- **What you will do**: Pick out all lines of the entries that include the word "dimensions" and copy them.

- **Entries taken from a collection**:
*** Begin section ***

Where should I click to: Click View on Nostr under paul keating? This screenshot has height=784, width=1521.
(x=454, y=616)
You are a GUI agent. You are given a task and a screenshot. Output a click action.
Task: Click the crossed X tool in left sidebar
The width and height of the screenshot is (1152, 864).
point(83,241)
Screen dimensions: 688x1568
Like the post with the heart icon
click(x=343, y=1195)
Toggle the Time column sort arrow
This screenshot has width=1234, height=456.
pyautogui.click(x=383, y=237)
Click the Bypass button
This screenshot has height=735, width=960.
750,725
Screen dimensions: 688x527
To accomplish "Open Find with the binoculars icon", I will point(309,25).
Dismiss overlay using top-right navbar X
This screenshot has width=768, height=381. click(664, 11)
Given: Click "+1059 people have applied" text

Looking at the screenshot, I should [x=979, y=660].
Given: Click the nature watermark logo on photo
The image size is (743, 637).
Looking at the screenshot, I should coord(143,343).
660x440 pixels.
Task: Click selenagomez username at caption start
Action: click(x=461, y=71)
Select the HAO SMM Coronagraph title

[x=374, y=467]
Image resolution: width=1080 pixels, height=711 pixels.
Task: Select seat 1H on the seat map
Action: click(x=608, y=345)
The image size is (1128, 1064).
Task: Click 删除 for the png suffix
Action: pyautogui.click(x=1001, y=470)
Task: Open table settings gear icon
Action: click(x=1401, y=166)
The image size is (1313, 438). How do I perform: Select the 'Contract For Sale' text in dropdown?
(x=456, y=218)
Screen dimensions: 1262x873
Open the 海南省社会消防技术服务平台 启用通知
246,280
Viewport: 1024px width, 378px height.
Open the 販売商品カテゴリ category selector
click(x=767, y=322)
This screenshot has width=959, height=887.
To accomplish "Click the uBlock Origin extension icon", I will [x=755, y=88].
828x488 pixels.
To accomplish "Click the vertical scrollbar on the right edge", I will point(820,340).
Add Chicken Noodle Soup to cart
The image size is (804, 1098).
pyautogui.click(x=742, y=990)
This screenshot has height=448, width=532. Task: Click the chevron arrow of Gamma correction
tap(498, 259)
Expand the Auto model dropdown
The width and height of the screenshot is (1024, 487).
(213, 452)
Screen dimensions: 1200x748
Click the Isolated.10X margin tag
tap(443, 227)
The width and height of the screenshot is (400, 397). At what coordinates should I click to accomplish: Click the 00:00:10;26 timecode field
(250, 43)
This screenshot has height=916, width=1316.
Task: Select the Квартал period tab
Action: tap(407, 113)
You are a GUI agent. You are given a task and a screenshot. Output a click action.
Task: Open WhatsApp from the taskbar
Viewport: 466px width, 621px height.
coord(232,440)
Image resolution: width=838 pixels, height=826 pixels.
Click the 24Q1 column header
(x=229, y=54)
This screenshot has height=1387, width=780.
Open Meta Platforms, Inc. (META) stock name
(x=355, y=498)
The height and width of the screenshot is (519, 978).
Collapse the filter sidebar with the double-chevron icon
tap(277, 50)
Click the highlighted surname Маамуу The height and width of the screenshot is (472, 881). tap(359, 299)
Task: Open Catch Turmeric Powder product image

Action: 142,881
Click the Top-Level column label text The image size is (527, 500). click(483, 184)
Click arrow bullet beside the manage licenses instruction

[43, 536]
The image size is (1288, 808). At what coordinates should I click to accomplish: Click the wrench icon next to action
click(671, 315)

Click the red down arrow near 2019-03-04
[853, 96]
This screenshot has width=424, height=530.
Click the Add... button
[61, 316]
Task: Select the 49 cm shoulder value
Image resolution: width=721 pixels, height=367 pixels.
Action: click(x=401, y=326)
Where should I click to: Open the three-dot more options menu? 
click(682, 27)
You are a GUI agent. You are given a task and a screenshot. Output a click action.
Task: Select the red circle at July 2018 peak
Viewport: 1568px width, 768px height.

*** End section ***

- **Exercise answer**:
Screen dimensions: 688x1568
Screen dimensions: 688x527
Screen dimensions: 1262x873
Screen dimensions: 1200x748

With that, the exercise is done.